Monday, November 26, 2012

CARLY'S MIXED Q SCHOOL FEELINGS


There was good and bad news today  for Ladies European Tour starlet Carly Booth from Comrie, Perthshire at the halfway stage of the six-round European Tour Qualifying School Final Stage at PGA Catalunya, Girona near Barcelona in North-east Spain. 
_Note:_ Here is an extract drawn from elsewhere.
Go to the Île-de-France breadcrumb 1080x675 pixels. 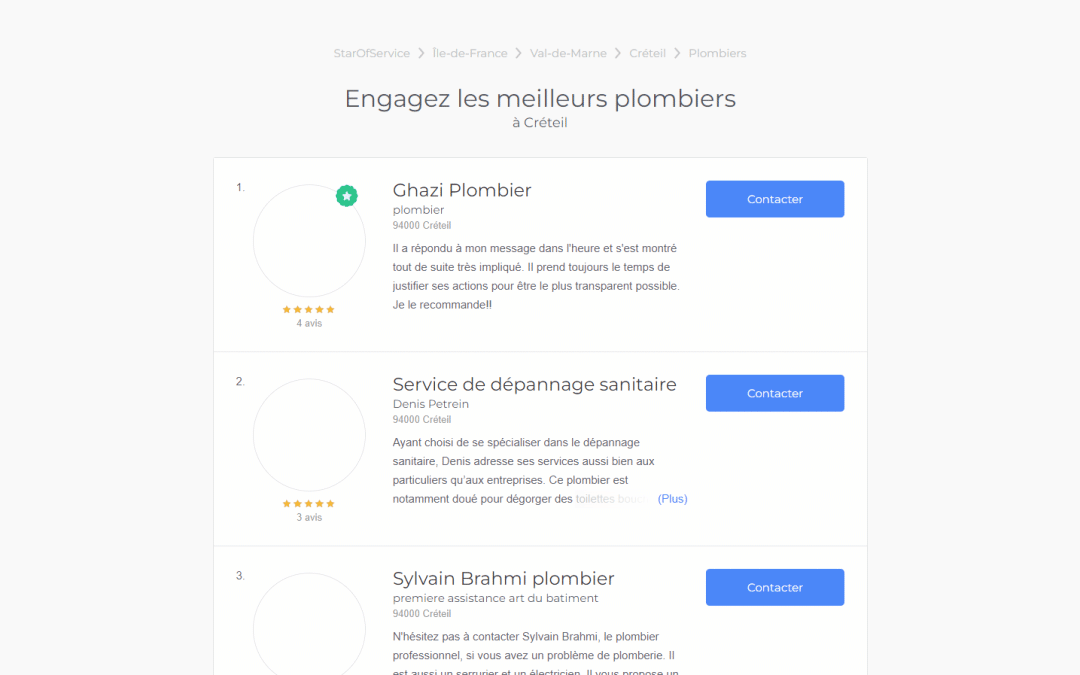pyautogui.click(x=470, y=53)
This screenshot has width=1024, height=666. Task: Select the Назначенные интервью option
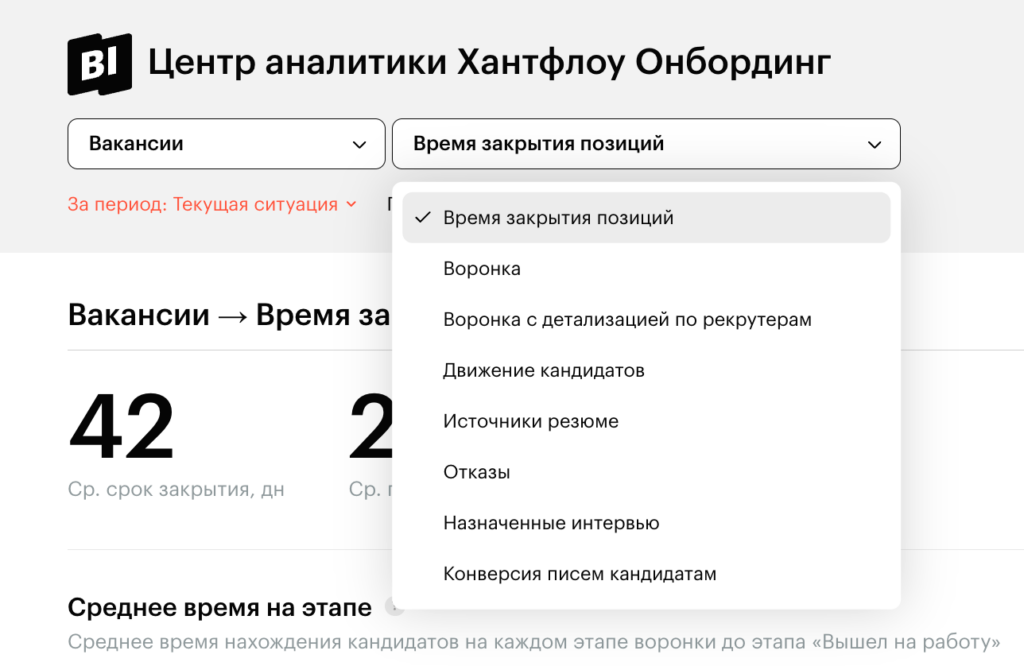coord(551,523)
Her boyfriend - and sometimes caddie - Tano Goya from the Argentine continues to make every yard of the running in what is reckoned to be one of the most gruelling tests, mentally and physically, on the golf calendar. 
The bad news for Carly is that her older brother Wallace is sharing 118th place in the field of 156 and is unlikly to survive the fourth-round cut to the leading 70 players and ties for the final two rounds over the longer and tougher, Stadium Course.
 Wallace has had rounds of 77, 71 and 73 and is seven over par on the 221 mark. Fortunately for the Aberdonian's son, his good form earlier in the season guaranteed him a place on the Challenge Tour next season.Anybody on the 213-214 mark after three rounds faced a sleepless night as they are on the golfing tightrope without a safety net. Miss the cut and they are, more or less, in golfing limbo as a tour pro.
 Former PGA championship winner Scott Drummond is one of those on 214, mainly because he started with a 76 on Saturday.For Andrew McArthur (218) and Raymond Russell (220), the prospects are bleak. Like Drummond, McArthur saddled himself with a colossal burden on the first day, an eight-over-par 80. He has played well since then with a 67 and 71 but the damage has been done and he is joint 84th. 
Russell just has not got his teeth into the task in hand with rounds of 73-72-75 for a share of 102nd place.
 Up at the sharp end of the scoreboard, Goya repeated his first-day, six-under-par 64 over the shorter Tour Course and he is on 13-under-par 199, two shots ahead of Italy's Matteo Delpodio and Sweden's Mikael Lundberg, both of whom shot 65 in the third round. 
That's the kind of scoring a player has to produce as this level of cut-throat golf.  
Helensburgh's Gary Orr, at 45, has been round the houses more than once and knows what it takes to survive. He is leading the Scots in joint eighth place on eight-under 204 after a 68 on the Tour Course. 
George Murray from Anstruther is sharing 17th place on 207 after a level-par 70 at the venue.
Orr and Murray just need to continue in the same vein to make the leading 25 who will gain playing rights on the European Tour at the end of the sixth round on Thursday.
 

For Tulliallan's Callum Macaulay, Alastair Forsyth from Paisley and Edinburgh-based Jamie McLeary, the chips are down. They should beat the fourth-round cut but need to look longer term than that and find the form that moves them up into the top 25. 
Macaulay looks to be up for it. He had a four-under 66 today for four-under 208, the same total as Forsyth who had a encouraging 68. They are joint 26th.
McLeary broke 70 for the second time in three days but even a one-under 69 for 210 leads him well off the required schedule in joint 45th place.